For large-scale data, you can also try the local version: https://github.com/KennthShang/PhaBOX

Tutorial

We will demonstrate an example run of PhaBOX2 on a small dataset here.
The example output can be found via EXAMPLE.

🪜 Prepare a submission

✅ STEP 1 - Enter your input sequences

Nucleotide sequences in fasta format:

Or, upload a file (limit 200MB per file · FASTA ):

Download the example file

Clear sequence

First, let's download the example dataset exmaple_contigs.fa, containing 390 sequences:

Clik on [Download the example file] on the webpage
Or
wget https://github.com/KennthShang/PhaBOX/releases/download/v2.1.0/example_contigs.fa

A screenshot of the exmaple_contigs.fa should look like:

>example_0
AGATACTAACTCTGCTGCATAGACAAGAAATTCGTCTTTGCGGGAATATTTACCTGCAAG
GTATATTTTCACATTAACCTCTCAAAAAGCGTTTAACCACTGCTGGTACAACCCCATTTC
·······

Please select the FASTA file that you wish to upload. Note: If you have the FASTA file of predicted proteins (generated by prodigal), you can upload it to speed up PhaBOX.

✅ STEP 2 - Select your program

Comprehensive end-to-end pipeline

Virus identification

Taxonomy classification

Lifestyle prediction (prokaryotic virus only)

Host prediction

Contamination detection

The next step is to run phabox2 to classify these contigs.
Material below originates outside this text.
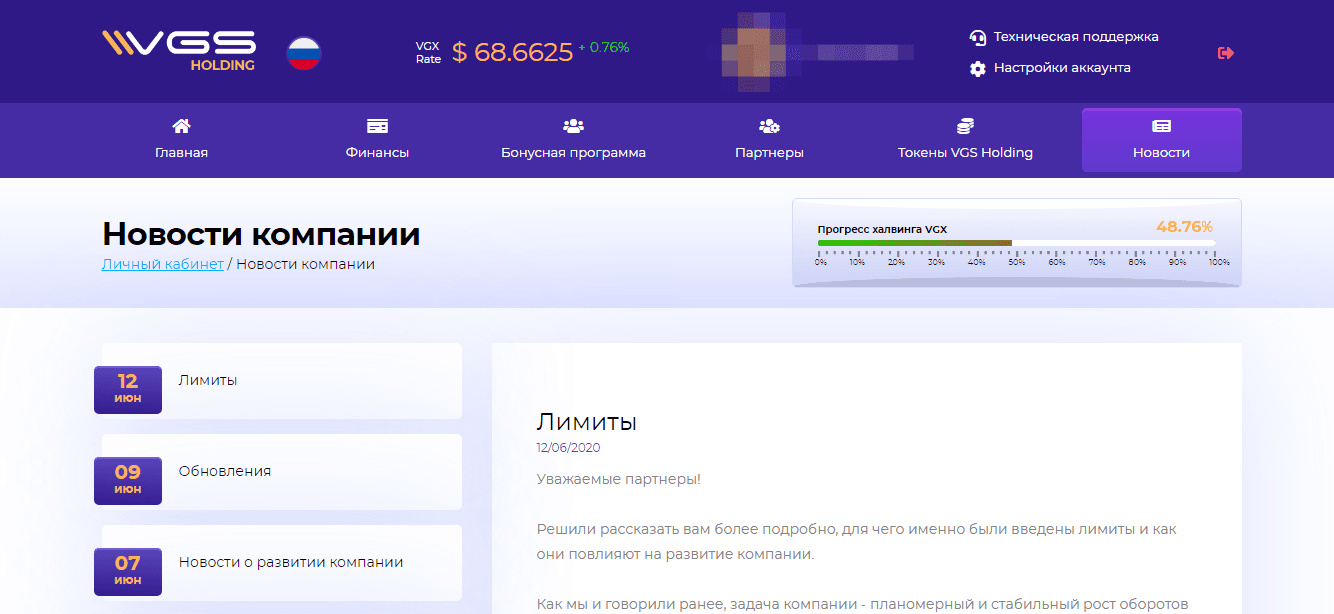Open the Новости tab

[x=1161, y=141]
There are nine programs for users.

Select a program to run:
    end_to_end    || Run phamer, phagcn, phatyp, and cherry once (default)
    phamer        || Virus identification
    phagcn        || Taxonomy classification
    phatyp        || Lifestyle prediction
    cherry        || Host prediction
    contamination || Contamination/proviurs detection
    votu          || vOTU grouping (ANI-based or AAI-based)
    tree          || Build phylogenetic trees based on marker genes

✅ STEP 3 - Set your parameters

Minimum Length

Reject Percentage

AAI

Share Proteins

Protein coverage

CRISPRs Identity

CRISPRs Coverage

Here, we demonstrate the basic usage of running phabox2 in end_to_end mode.
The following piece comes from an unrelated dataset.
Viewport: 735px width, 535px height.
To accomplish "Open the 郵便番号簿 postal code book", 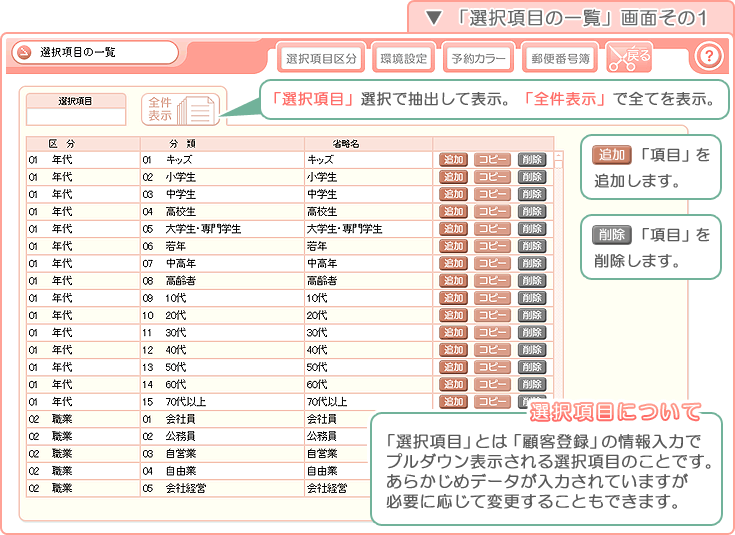I will 559,58.
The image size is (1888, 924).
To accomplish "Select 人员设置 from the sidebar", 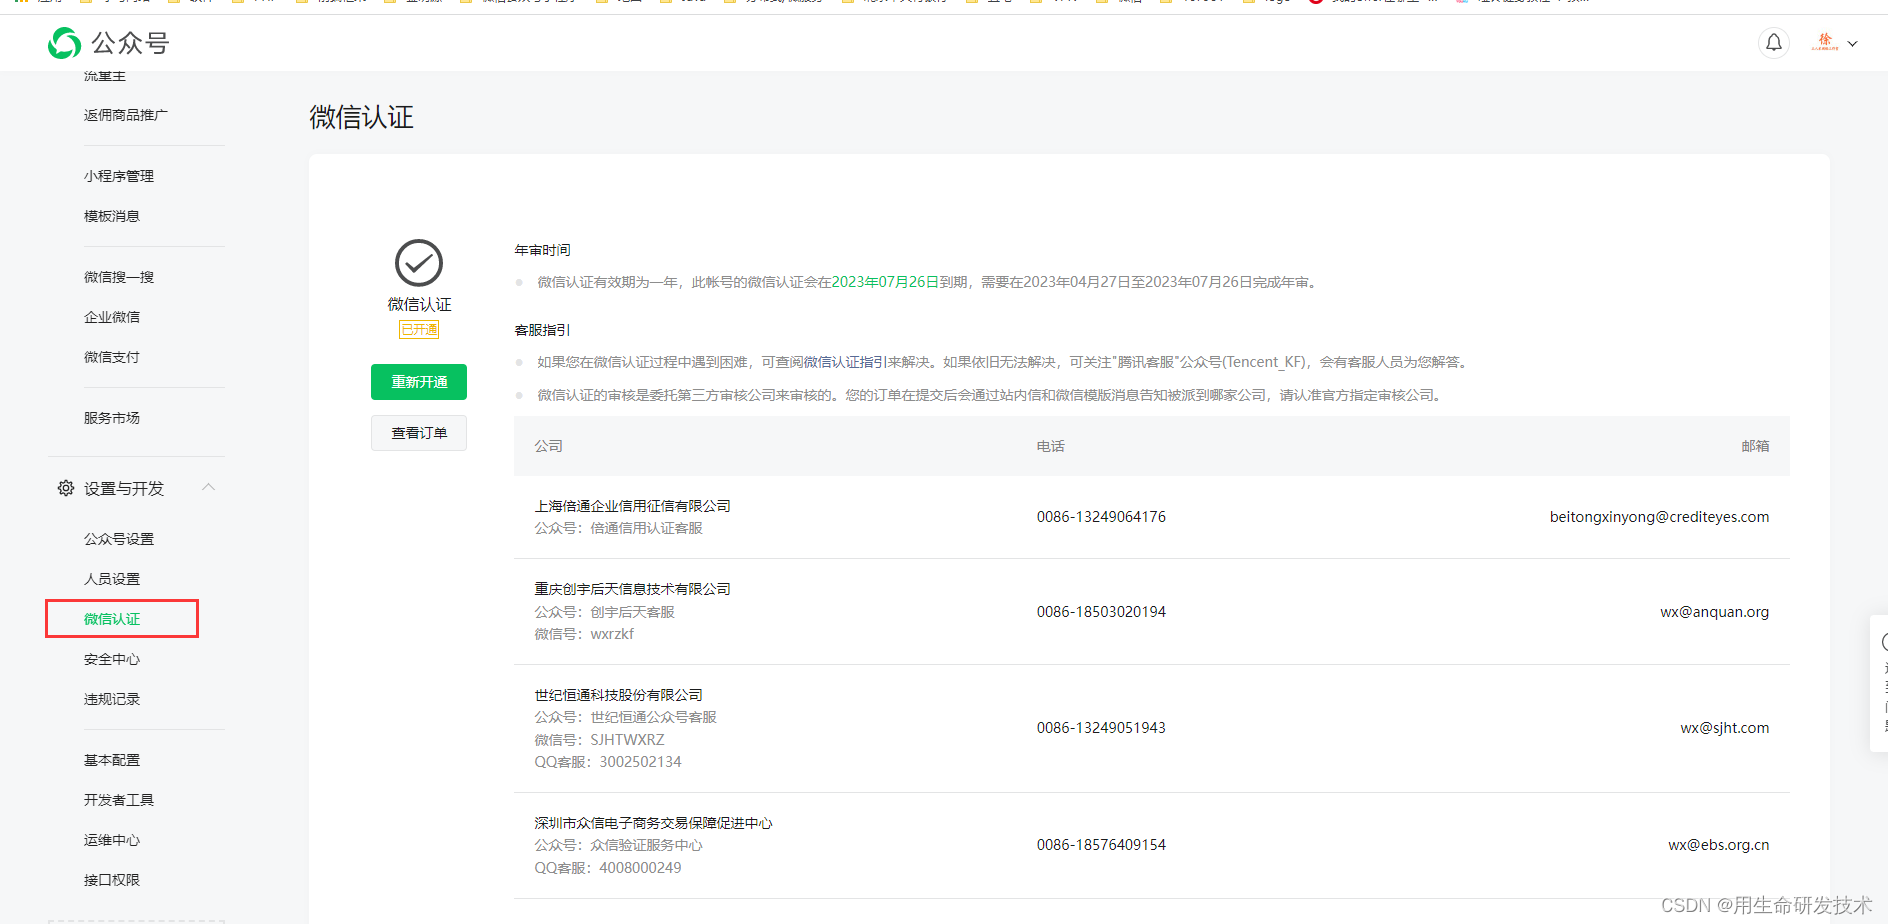I will [111, 578].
There are several options used in end_to_end mode:

--len
    Filter the length of contigs || default: 3000
    Contigs with length smaller than this value will not proceed

--reject
    Reject sequences in which the percent proteins aligned to known phages is smaller than the value.
    Default: 10
    Range from 0 to 20

--aai
    Average amino acids identity  || default: 75 || range from 0 to 100

--share
    Minimum shared number of proteins || default: 15 || range from 0 to 100

--pcov
    Protein-based coverage || default: 80 || range from 0 to 100

--ccov
    Alignment identity for CRISPRs || default: 90 || range from 90 to 100

--ccoverage
    Alignment coverage for CRISPRs || default: 90 || range from 0 to 100

All the default parameters are optimized based on the latest ICTV 2024. But you can adjust them according to your needs.

Detailed options for different programs can be found in the Parameter Options. We also provide hints for you when adjusting the parameters. You can easily access the explanations of the parameters by touching the icon after the parameters.

🚀 Ready to go!

Please select whether you wish to be notified by email. If yes, turn on the button and paste your email address. Otherwise, submit your task directly and remember the job ID.

Once you submit your job, the webpage will jump to the Result page. Your job ID of your submission and a process bar will be shown on the page. Please remember your job ID to find your results.

Sometimes you will find your work is stuck with a notification The task is pending. This is because other users' tasks are running. It is estimated that a 350Mb file might take 30 minutes to run. Please be patient. We also show the queue of the running/pending tasks on the page. To protect the privacy, we masked some digits of the job ID, but you can search your job using your IDs. If you want to run PhaBOX on your large-scale data, we suggest you to turn on the email notification OR you can try our local version which allows more threads to speed up the program.

📈 Visualize and download your results!

Once your program is finished, you can access your results via the search bar. Again, an example can be found via EXAMPLE. If you want to visualize your results, please click on the visualize button.

In the end_to_end mode, there are four main visualization blocks showing the results of virus identification, lifestyle prediction, taxonomy classification, and host prediction. Please note that prediction with non-virus and low-confidence will not be used in the following taxonomy, host, and lifestyle prediction tasks. Alternatively, we provide a file named uncertain_sequences_for_contamination_task.fa for you to run the contamination task and check the quality of these sequences

A further visualization can be accessed via the visualize buttons in the Contig Result block. This will show the protein annotations for your chosen sequence. You can also touch the proteins to review detailed information.

Except for the visualization, you can download all the results within the Download Results bar. Detailed explanation of the format can be found in the Outputs Formats.